- **Assigned task**:
In the entries that follow, find the line containing "Where should I"; from there, copy every line exactly through the line containing "Instruction: Open the".

- **Provided records**:
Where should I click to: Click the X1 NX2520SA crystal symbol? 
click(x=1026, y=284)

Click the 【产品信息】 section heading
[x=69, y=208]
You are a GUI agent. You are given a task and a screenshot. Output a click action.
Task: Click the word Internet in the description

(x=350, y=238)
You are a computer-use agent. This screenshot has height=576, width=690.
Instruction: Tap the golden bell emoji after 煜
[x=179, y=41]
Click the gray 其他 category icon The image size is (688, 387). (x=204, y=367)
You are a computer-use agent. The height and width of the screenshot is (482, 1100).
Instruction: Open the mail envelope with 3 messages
* * *
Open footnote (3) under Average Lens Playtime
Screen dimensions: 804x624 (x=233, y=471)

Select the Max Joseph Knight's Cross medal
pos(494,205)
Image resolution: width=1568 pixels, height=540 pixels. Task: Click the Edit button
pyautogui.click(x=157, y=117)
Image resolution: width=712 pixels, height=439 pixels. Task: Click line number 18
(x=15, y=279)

- **Output for this task**:
Where should I click to: Click the X1 NX2520SA crystal symbol? 
click(x=1026, y=284)

Click the 【产品信息】 section heading
[x=69, y=208]
You are a GUI agent. You are given a task and a screenshot. Output a click action.
Task: Click the word Internet in the description

(x=350, y=238)
You are a computer-use agent. This screenshot has height=576, width=690.
Instruction: Tap the golden bell emoji after 煜
[x=179, y=41]
Click the gray 其他 category icon The image size is (688, 387). (x=204, y=367)
You are a computer-use agent. The height and width of the screenshot is (482, 1100).
Instruction: Open the mail envelope with 3 messages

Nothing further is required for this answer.